Liquidity And Capital Resources
Liquidity
Historically, we have carried significant amounts of debt. As of September 30, 2009, we had outstanding $788.1 million in debt, including: (1) $758.0 million under our Bank Facility, which is comprised of $385.0 million in Term Loan and $373.0 million in drawn Revolver; (2) $23.9 million in Notes; (3) finance method lease obligations of $4.5 million; and (4) $1.5 million in a letter of credit.
As of September 30, 2009, we had $20.1 million in cash and cash equivalents. During the nine months ended September 30, 2009, we decreased our outstanding debt by $47.1 million (which included a discount of $19.9 million on the retirement of our Notes).
We believe that cash on hand and cash from operating activities, together with available borrowings under the Bank Facility, will be sufficient to permit us to meet our liquidity requirements. While our operating cash flow has been reduced from prior periods during the recent economic downturn, it has remained positive and adequate to fund our operating needs. As a result, we have not been required to rely upon, and we do not anticipate having to rely upon, our Revolver to fund our operations. Notwithstanding the foregoing, we may from time to time seek to amend our existing Bank Facility or obtain other funding or additional financing.
The undrawn amount of the Revolver was $275.5 million as of September 30, 2009. The amount of the Revolver available to us, however, is a function of covenant compliance at the time of borrowing. Based on our financial covenant analysis as of September 30, 2009, we would be limited to borrowings significantly less than the undrawn limit unless such borrowings were used to repay indebtedness or for transactions that increase cash flow for purposes of covenant calculation. We plan to fund the amortization of the Term Loan with our available Revolver capacity and cash flow from operations.
Our lenders require that we remain in compliance with certain covenants in our credit agreements. We believe that over the next 12 months we can maintain our compliance with these covenants. Our ability to maintain compliance with our convenants will be highly dependent on our results of operations as the economy begins to recover from the current economic downturn and our ability to implement, to the extent necessary, remedial measures such as further reductions in operating costs, opportunistically repurchasing debt at a discount, selling assets and taking advantage of actions permitted under our credit agreement such as including cash from unrestricted subsidiaries in Consolidated Operating Cash Flow. If we were to enter into an agreement with our lenders for covenant compliance relief, such relief could result in higher interest expense. Failure to comply with our financial covenants or other terms of our credit agreements and the failure to negotiate and obtain any required relief from our lenders could result in the acceleration of the maturity of all outstanding debt. Under these circumstances, the acceleration of our debt could have a material adverse effect on our business.
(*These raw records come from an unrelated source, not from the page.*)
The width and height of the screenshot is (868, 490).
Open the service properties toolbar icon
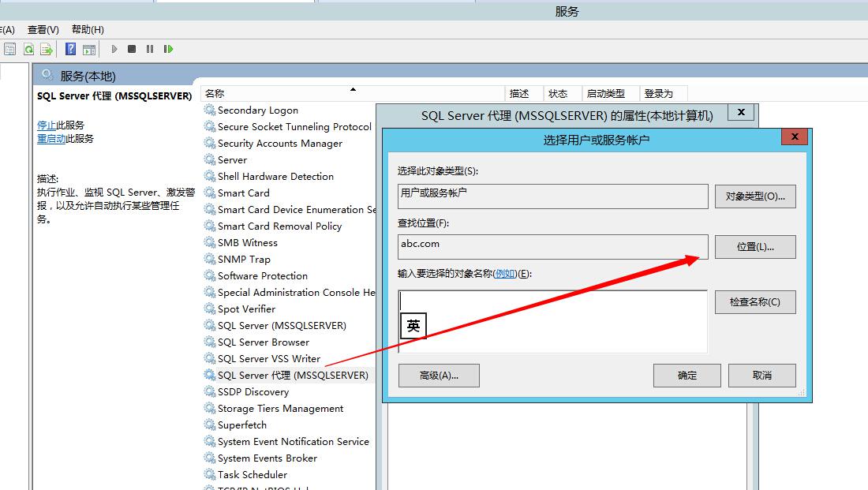click(10, 48)
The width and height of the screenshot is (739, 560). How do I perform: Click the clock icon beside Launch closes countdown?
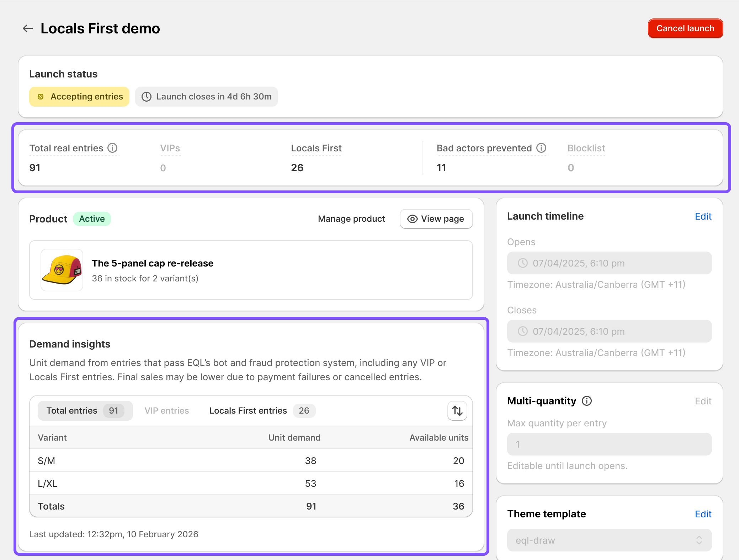coord(147,97)

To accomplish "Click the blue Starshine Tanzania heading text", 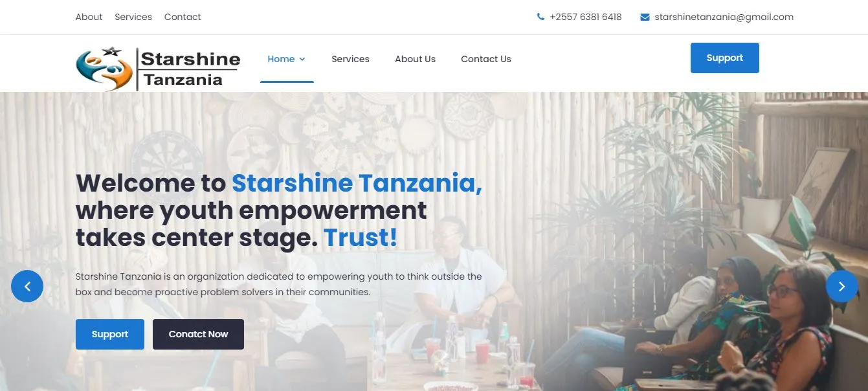I will point(357,183).
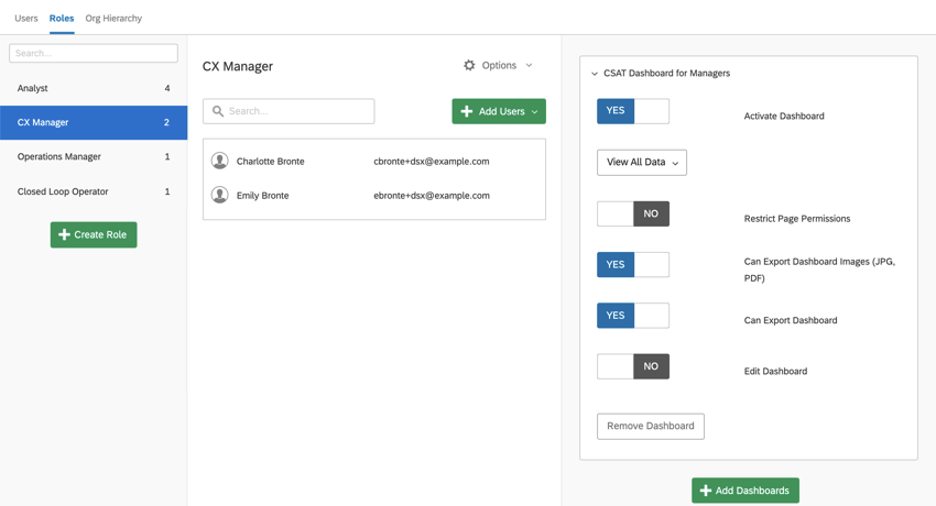Click Charlotte Bronte's user avatar icon
Screen dimensions: 936x506
point(220,161)
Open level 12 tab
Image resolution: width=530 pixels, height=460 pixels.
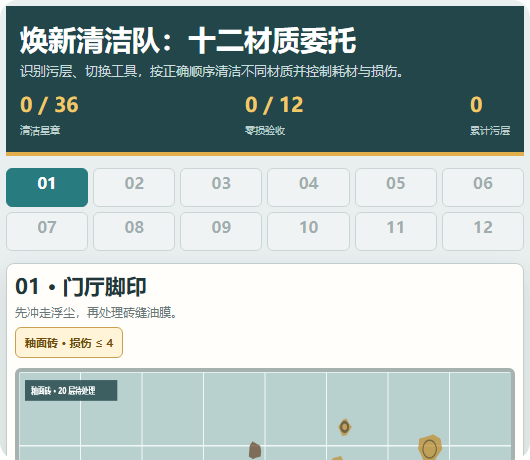click(x=483, y=232)
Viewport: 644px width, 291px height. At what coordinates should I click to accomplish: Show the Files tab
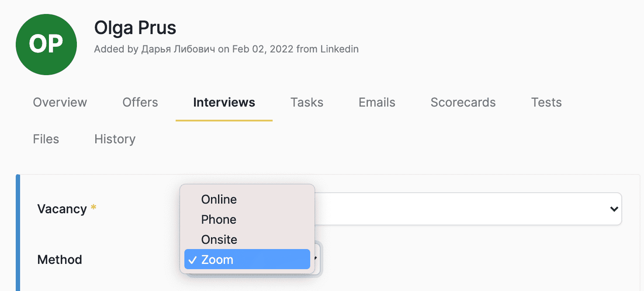[x=46, y=139]
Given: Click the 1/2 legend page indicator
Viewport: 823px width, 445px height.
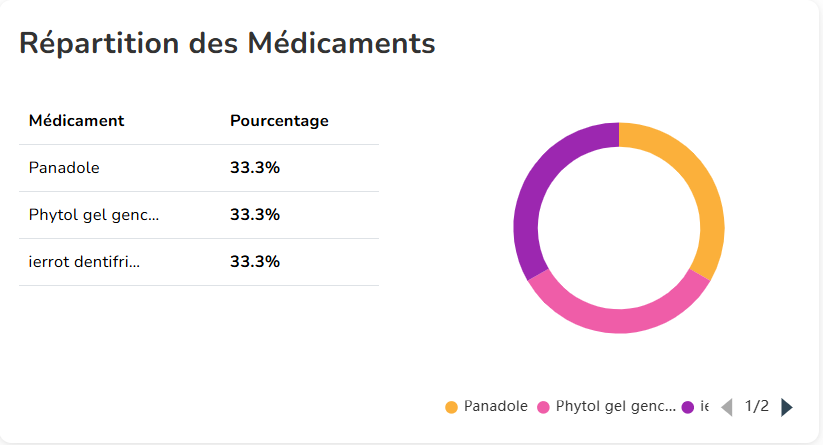Looking at the screenshot, I should coord(757,407).
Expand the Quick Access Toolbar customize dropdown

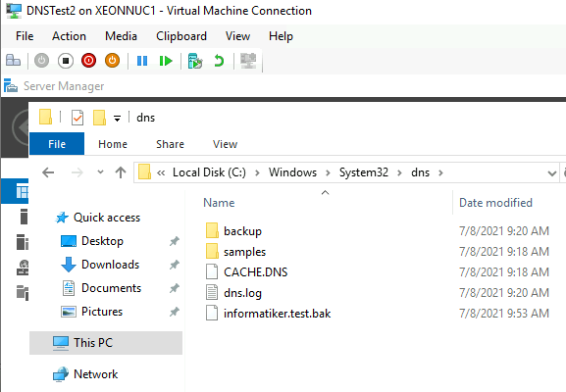coord(117,119)
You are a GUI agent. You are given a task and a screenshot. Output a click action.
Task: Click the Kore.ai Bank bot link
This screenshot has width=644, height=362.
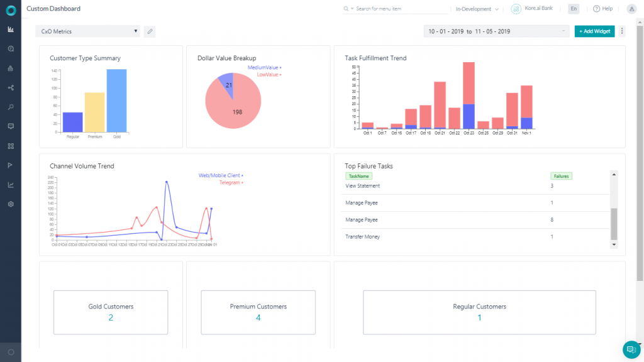(538, 9)
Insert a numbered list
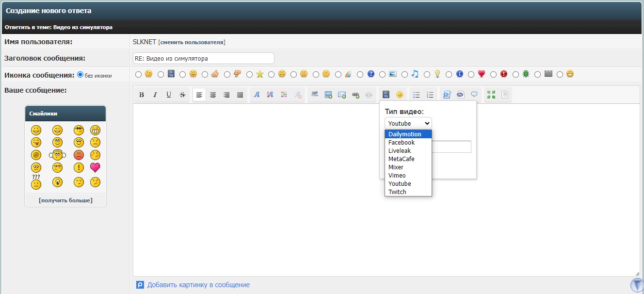The height and width of the screenshot is (294, 644). (430, 95)
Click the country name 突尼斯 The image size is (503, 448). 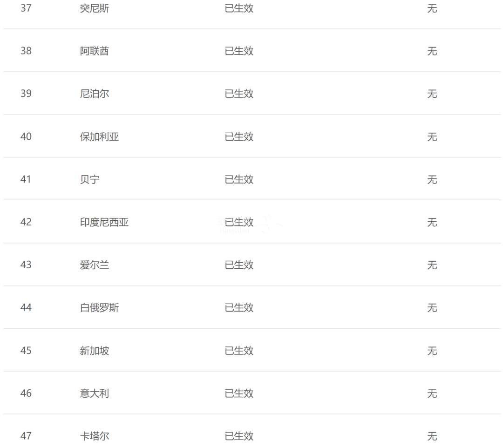[x=94, y=8]
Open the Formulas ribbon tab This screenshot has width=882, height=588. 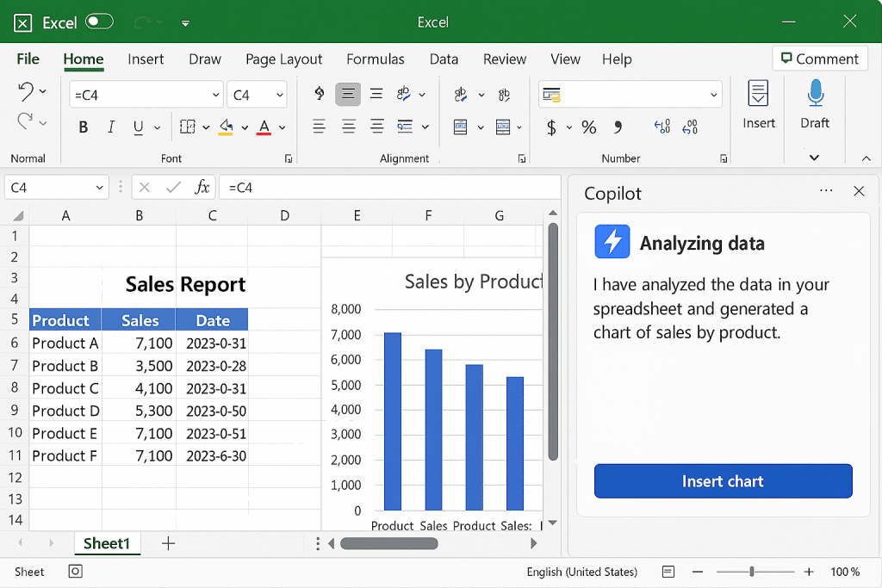375,59
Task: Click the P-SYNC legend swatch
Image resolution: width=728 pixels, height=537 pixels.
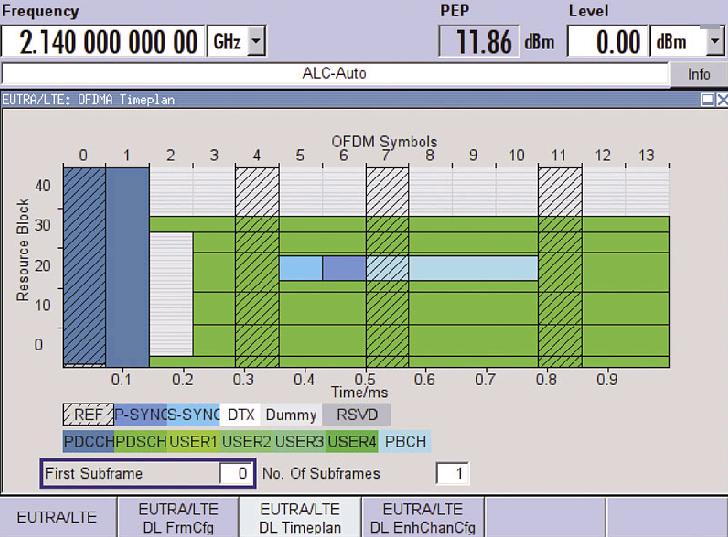Action: 138,415
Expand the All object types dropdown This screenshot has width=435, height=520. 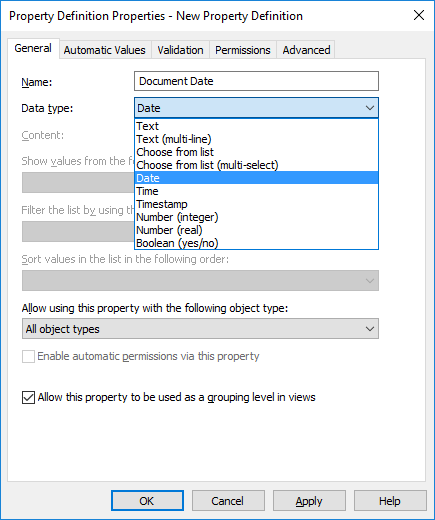point(200,329)
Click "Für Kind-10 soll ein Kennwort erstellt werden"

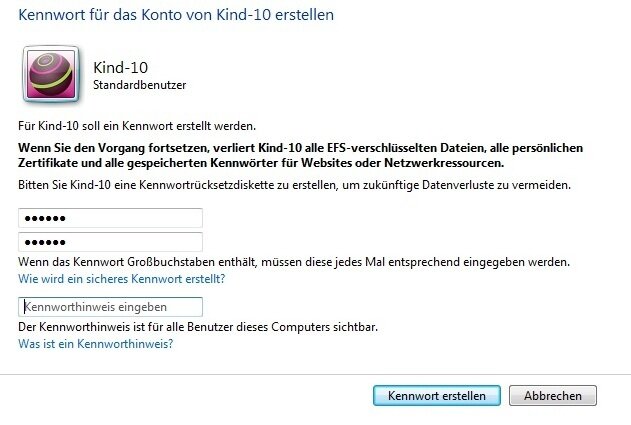pos(137,126)
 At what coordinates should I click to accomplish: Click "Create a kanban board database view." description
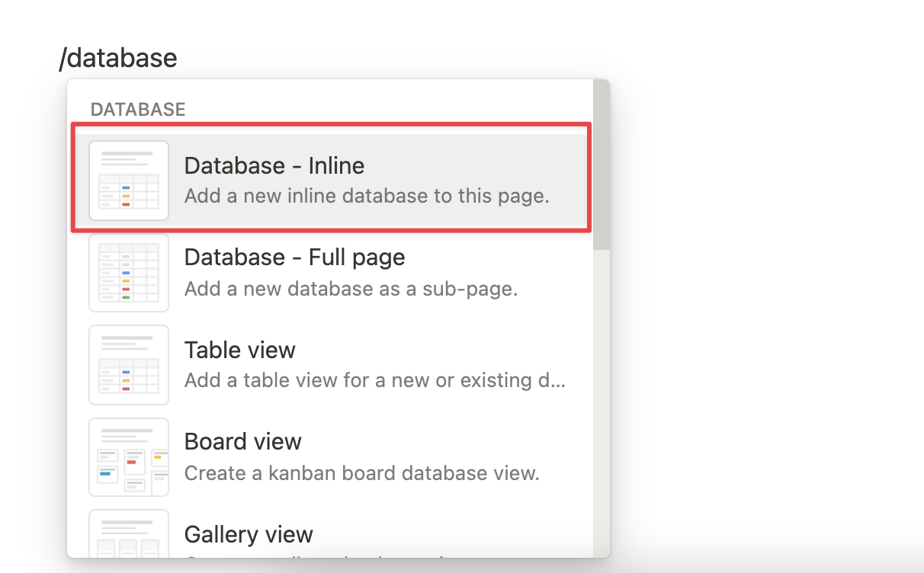362,473
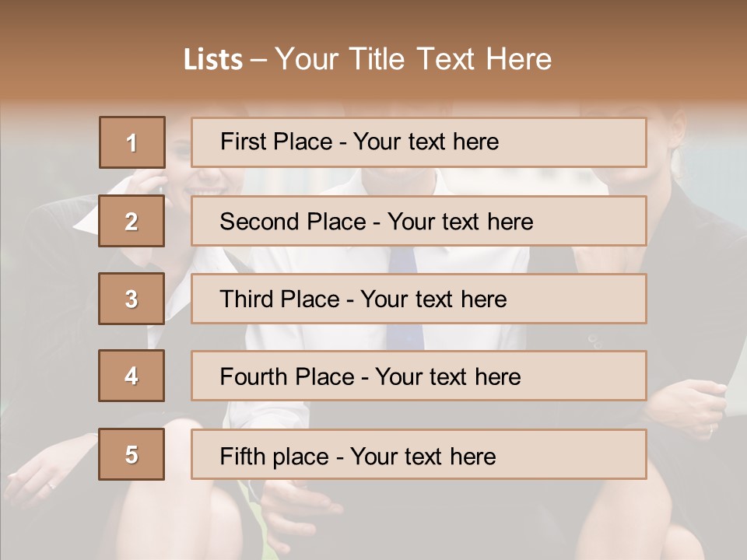Select the "Fifth place - Your text here" box
Image resolution: width=747 pixels, height=560 pixels.
point(419,454)

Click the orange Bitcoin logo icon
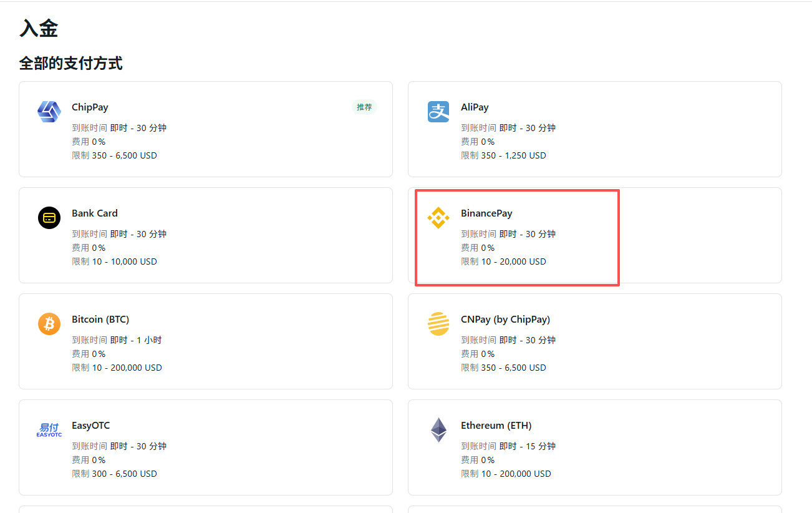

The current economic downturn has reduced demand for advertising in general, including advertising on our radio stations. Management anticipates that the negative revenue trends in the radio industry will continue into the fourth quarter of 2009, but reverse in early 2010 as the economy and the advertising environment rebounds and we compare favorably to prior periods of economic downturn.
Our Credit Agreement
Our credit agreement (the "Bank Facility"), currently with a syndicate of 26 lenders, provides for $1,050 million in senior secured credit that matures on June 30, 2012, which is comprised of $650 million in revolving credit ("Revolver") and $400 million in a term loan ("Term Loan"). The Term Loan reduces (from and after September 30, 2009) in quarterly amounts starting at $15 . . .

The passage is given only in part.